The organ, which was bio-engineered over a 30-day period, helped the recipient animal survive just as the team expected. In fact, researchers now believe further developments in this field could ultimately achieve their main goal — development of lab-grown lungs for human recipients.
Every year, thousands of patients remain on the waiting list for lung transplantation. The number of recipients with failing organ has been increasing, while donors who could provide a viable match for the patients in question are very limited.
This prompted the researchers to create a new, home-grown source for lungs.
“Our ultimate goal is to eventually provide new options for the many people awaiting a transplant,” Joan Nichols, one of the researchers involved in the work, said in a statement.
Though the first bioengineered lungs were created in 2014, scientists couldn’t ensure survivability of the subject it was tested on. However, in this case, the whole organ was successfully transplanted into pigs, which made a near-ideal analog for organ transplantation tests, due to their size, for the first time.

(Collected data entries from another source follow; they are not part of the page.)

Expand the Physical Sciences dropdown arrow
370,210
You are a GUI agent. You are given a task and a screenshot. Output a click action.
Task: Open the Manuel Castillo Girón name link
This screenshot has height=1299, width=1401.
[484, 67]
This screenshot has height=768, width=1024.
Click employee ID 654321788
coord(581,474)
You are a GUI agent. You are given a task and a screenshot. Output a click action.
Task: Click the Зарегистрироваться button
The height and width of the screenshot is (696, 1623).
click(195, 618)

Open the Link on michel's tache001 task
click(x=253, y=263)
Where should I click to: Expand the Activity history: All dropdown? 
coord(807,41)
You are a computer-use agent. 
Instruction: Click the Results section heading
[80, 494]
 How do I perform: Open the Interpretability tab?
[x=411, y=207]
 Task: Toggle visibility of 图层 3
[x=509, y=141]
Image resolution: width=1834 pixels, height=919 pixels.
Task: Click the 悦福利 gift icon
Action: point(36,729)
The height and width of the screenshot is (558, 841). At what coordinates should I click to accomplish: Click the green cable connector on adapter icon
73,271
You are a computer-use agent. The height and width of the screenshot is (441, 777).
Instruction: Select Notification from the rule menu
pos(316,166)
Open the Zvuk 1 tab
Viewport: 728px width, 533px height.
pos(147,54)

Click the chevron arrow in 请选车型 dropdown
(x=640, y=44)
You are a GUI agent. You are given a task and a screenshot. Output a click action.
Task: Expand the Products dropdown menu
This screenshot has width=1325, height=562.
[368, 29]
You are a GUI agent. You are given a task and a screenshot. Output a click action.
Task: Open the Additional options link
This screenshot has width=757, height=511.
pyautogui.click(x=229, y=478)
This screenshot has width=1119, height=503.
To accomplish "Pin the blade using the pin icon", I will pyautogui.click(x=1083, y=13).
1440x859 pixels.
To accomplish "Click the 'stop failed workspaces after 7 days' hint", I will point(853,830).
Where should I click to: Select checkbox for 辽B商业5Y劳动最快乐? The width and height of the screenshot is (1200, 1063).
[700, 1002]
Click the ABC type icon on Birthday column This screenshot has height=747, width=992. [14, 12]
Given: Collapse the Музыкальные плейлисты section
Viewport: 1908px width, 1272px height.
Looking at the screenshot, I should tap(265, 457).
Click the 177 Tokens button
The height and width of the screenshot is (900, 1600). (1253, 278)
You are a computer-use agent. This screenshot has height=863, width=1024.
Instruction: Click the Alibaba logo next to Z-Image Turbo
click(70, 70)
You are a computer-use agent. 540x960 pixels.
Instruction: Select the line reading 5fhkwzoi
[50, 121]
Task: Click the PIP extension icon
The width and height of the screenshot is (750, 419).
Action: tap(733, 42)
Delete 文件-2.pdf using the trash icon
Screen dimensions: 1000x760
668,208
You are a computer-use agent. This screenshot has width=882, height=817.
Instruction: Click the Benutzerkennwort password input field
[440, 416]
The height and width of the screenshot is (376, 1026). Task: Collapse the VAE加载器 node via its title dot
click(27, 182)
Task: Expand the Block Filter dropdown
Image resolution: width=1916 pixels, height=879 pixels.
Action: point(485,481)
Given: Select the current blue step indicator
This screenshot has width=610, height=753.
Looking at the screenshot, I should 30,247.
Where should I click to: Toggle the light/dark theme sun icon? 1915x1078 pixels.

As the team described, the lung in question was created with the help of a scaffolding, a framework that could allow the pigs’ cells and blood vessels to grow.
They first took lungs of an already dead pig and treated it with a solution of sugar and detergent. This washed off cells and blood vessels from the removed organ, leaving just the scaffolding of tough proteins or the skeleton of the lung behind.
After prepping the scaffolding, the researchers treated it with a carefully prepared mixture of growth-bolstering nutrients and lung cells harvested from the recipient pig. Finally, the bioengineered lung was allowed to grow in a bio-reactor for about 30 days.
They then transplanted the lungs into four different pigs. One of them died just in 10 hours, but the other three remained healthy and alive on the scale of a couple of weeks to months.
During this period, the team noted the transplanted lungs were accepted by the animals’ body and started growing just as they expected. Their tissue developed normally and a strong network of blood vessels – connected with the vascular system – was also established just two weeks after the surgery.
“We saw no signs of pulmonary edema, which is usually a sign of the vasculature not being mature enough,” Nichols and Joaquin Cortiella, another author of the study, added. “The bioengineered lungs continued to develop post-transplant without any infusions of growth factors, the body provided all of the building blocks that the new lungs needed.”
Though the results of the work look promising and indicate the bio-engineered lung was not rejected by the animals’ body, the team stressed they would further study to determine if it were functioning as a normal lung, particularly from the aspect of breathing.
That said, the team believes further development in the field and ensuing tests on pigs could lead to the development of bio-engineered lungs for human recipients. However, as the current organs are far from clinical tests, the team think it could still take them 10 to 15 years to make that happen.
The study titled, "Production and transplantation of bioengineered lung into a large-animal model," was published in the journal Science Translational Medicine.